• **TASK STATEMENT**
For each line of the data below that holds "width", copy the line.

• **LISTED ENTRIES**
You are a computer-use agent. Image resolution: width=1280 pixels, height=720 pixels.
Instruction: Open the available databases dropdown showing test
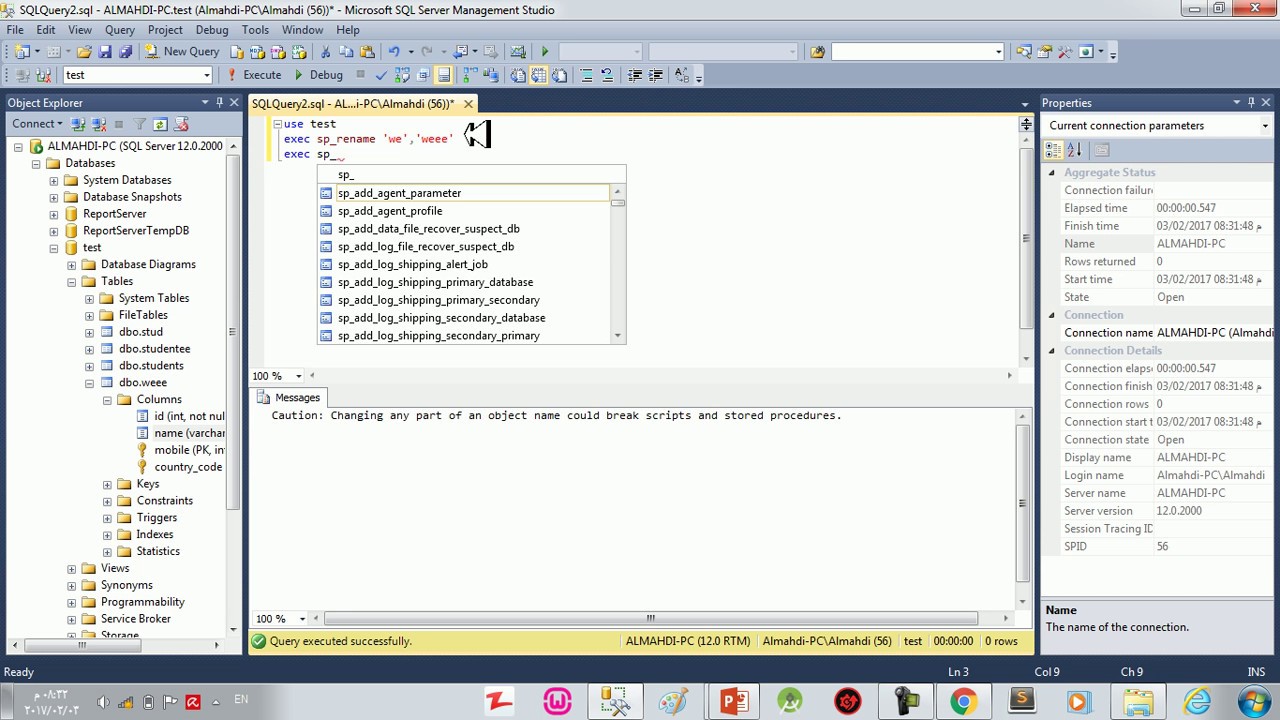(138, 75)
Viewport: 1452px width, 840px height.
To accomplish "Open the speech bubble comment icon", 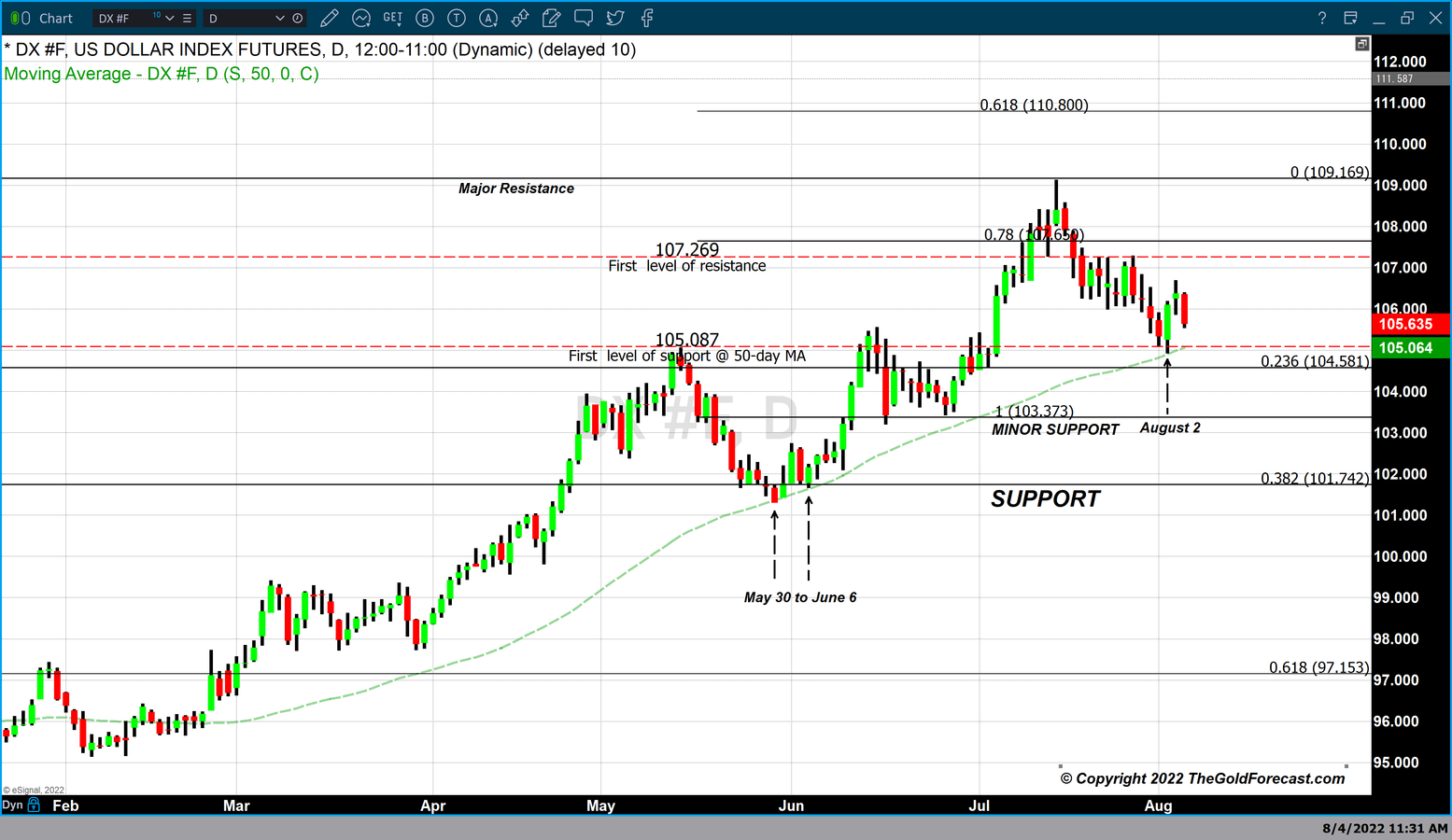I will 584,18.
--
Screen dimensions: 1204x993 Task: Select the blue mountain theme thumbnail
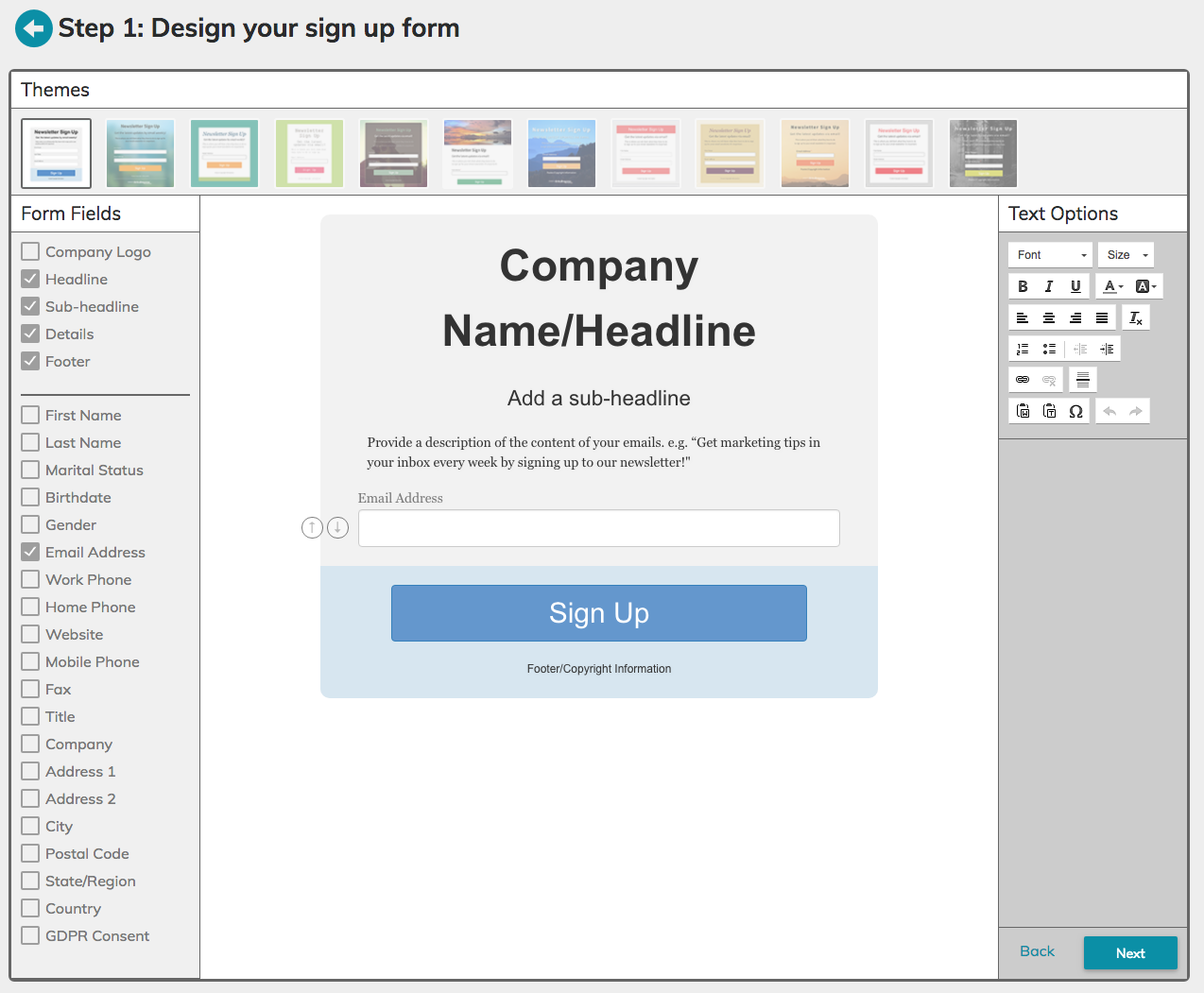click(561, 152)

• **SOLUTION TO THIS PROBLEM**
You are a computer-use agent. Image resolution: width=1280 pixels, height=720 pixels.
Viewport: 1452px width, 840px height.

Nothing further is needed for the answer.